> **Source excerpt**:
In the first half of the book, I focus on teasing out what this complexity might suggest about the emergence of new forms of subjectivity in the revolutionary moment. I argue that these videos engage our kinesthetic sense of what it is to have a body and to move through space in ways that open up a kind of performative plurality within the singular subject who made them, and between that subject and the viewer. This plurality abolishes the apparent contradiction between the individual and “the people” who are the subject of the revolution. It also radically transforms the individual’s relationship to death, and the representation of death. 

In the second half of the book, I turn to the question of how these videos circulated on the Internet, and how they formed new assemblages there. I argue that what happened during that moment in 2011 to 2012 was a kind of “Occupy YouTube” by anticipation—the creation of a temporary autonomous zone where people’s own practices of uploading and re-circulating images briefly overwhelmed the algorithmic and extractive logic of these commercial platforms. And these assemblages, like the individual videos involved, have their own particular forms and rhythms, and redistribute agency in unexpected ways.

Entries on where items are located
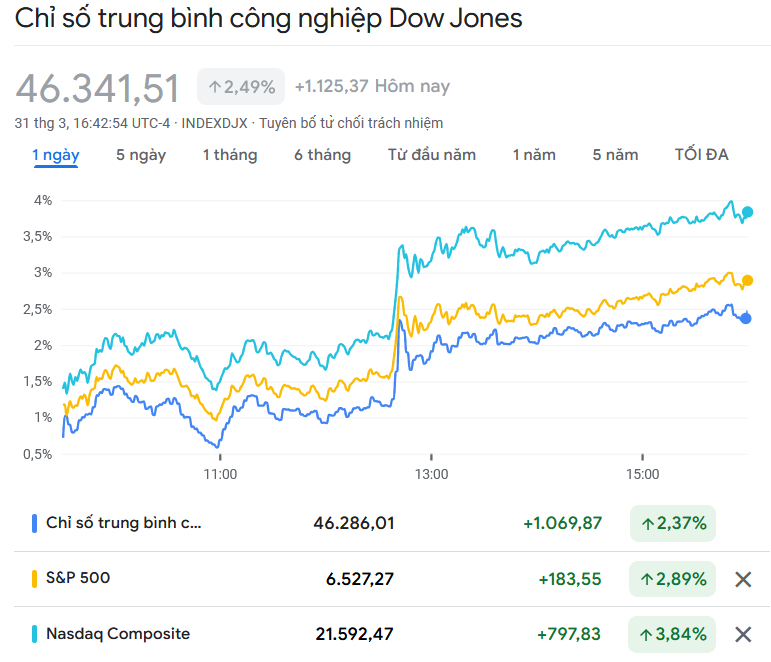This screenshot has height=662, width=771.
Task: Click the gray 2,49% up-arrow badge
Action: tap(241, 87)
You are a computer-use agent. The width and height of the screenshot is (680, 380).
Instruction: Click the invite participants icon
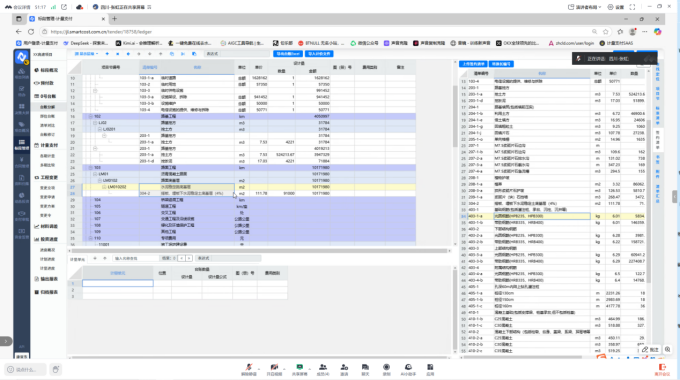344,369
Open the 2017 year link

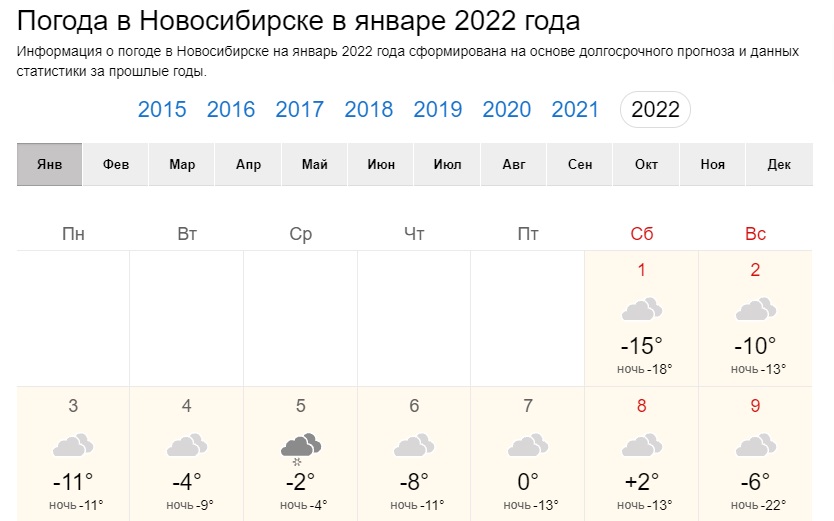tap(299, 110)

> **Aim of the exercise**: Rewrite the passage on revolutionary videos, starting with "In the first" and going on through "representation of death.", and substitute "multiplicity" for every occurrence of "plurality".

> **Result of the exercise**:
In the first half of the book, I focus on teasing out what this complexity might suggest about the emergence of new forms of subjectivity in the revolutionary moment. I argue that these videos engage our kinesthetic sense of what it is to have a body and to move through space in ways that open up a kind of performative multiplicity within the singular subject who made them, and between that subject and the viewer. This multiplicity abolishes the apparent contradiction between the individual and “the people” who are the subject of the revolution. It also radically transforms the individual’s relationship to death, and the representation of death.